*What to produce*.
Which lines in the records below contain the word "will"? Return each of them.

*Supplied data*.
------------------------------------------------------------
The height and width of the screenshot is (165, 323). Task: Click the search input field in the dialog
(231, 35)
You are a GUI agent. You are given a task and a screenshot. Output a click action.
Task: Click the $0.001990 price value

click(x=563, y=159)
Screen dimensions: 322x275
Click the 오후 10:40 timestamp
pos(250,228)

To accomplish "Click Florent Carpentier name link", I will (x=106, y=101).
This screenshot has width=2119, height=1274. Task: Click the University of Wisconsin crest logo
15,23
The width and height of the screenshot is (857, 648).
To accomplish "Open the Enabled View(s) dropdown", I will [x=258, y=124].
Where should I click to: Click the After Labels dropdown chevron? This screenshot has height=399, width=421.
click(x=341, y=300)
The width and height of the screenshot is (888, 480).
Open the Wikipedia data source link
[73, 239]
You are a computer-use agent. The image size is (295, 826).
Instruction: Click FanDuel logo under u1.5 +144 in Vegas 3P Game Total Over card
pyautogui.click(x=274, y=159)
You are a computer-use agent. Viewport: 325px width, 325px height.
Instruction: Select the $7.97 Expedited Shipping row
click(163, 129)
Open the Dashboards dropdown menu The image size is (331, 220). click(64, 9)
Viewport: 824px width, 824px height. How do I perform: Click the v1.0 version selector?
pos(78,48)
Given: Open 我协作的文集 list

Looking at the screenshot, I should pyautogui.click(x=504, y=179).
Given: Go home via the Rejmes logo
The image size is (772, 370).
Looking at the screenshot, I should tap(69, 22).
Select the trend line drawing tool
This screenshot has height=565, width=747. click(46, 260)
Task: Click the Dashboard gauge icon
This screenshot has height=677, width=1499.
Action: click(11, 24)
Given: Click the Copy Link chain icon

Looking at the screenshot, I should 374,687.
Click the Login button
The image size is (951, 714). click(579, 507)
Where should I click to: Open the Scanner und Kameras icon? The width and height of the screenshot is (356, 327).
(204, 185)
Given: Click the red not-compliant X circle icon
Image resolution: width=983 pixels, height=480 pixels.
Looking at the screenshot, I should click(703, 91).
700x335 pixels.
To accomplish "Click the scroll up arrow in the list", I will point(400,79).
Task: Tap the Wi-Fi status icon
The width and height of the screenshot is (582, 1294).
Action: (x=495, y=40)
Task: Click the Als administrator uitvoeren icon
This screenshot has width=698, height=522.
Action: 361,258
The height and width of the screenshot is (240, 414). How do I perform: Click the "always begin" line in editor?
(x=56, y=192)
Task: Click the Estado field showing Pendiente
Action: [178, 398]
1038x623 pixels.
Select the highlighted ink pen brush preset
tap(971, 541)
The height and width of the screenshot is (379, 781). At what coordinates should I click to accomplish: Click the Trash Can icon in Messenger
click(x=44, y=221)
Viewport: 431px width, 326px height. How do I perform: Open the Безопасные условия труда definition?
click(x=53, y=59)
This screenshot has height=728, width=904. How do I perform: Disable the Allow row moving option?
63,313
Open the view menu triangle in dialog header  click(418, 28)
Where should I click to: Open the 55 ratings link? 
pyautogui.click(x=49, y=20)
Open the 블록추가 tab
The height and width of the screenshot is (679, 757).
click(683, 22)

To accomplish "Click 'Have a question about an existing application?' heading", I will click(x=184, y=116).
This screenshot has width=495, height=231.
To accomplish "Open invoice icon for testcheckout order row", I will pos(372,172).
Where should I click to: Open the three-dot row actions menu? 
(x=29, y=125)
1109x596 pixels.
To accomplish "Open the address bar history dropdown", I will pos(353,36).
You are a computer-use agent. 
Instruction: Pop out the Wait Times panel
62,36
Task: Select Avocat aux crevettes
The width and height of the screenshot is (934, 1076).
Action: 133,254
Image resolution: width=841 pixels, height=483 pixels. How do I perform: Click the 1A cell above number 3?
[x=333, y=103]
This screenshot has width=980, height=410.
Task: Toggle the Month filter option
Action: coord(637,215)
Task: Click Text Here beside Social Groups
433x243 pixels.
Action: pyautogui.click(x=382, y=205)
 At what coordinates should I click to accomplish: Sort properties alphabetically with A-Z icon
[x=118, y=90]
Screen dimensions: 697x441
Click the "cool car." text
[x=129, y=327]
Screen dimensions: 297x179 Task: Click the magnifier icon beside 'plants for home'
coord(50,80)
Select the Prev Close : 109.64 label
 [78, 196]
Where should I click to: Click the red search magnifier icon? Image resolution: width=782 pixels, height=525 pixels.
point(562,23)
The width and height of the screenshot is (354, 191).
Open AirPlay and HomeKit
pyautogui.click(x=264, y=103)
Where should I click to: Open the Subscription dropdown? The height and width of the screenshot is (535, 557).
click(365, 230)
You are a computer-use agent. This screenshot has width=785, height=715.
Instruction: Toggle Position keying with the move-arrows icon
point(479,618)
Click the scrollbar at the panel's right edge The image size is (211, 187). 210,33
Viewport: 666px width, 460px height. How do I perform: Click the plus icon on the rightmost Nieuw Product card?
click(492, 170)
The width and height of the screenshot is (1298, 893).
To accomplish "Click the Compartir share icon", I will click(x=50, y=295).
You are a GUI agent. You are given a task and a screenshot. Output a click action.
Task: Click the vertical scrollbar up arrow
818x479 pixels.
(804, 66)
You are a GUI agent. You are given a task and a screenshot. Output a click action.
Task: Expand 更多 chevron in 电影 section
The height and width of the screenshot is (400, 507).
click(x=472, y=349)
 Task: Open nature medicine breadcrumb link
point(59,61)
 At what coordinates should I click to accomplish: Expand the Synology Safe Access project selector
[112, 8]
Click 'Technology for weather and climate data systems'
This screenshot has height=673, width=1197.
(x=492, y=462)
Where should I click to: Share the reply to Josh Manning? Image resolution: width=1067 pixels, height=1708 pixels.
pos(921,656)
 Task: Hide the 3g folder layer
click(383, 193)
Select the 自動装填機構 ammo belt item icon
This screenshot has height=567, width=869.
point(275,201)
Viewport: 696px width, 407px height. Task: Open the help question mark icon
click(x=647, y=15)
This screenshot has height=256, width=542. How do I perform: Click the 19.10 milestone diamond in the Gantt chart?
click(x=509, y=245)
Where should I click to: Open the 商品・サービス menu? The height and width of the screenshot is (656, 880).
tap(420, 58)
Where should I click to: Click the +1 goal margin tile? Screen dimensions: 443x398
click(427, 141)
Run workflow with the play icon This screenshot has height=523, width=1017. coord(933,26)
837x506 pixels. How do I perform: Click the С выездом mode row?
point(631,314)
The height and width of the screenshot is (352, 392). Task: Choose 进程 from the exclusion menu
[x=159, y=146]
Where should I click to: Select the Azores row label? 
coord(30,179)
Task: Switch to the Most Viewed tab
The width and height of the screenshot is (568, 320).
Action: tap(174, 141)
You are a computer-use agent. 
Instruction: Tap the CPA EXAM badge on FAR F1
------------------------------------------------------------
*Result of the exercise*.
To accomplish "Click Florent Carpentier name link", I will (x=106, y=101).
To accomplish "Open the Enabled View(s) dropdown", I will [x=258, y=124].
To accomplish "Click the scroll up arrow in the list", I will point(400,79).
To accomplish "Click 'Have a question about an existing application?' heading", I will click(x=184, y=116).
To accomplish "Open invoice icon for testcheckout order row", I will pos(372,172).
To accomplish "Open the address bar history dropdown", I will pos(353,36).
To accomplish "Click the Compartir share icon", I will click(x=50, y=295).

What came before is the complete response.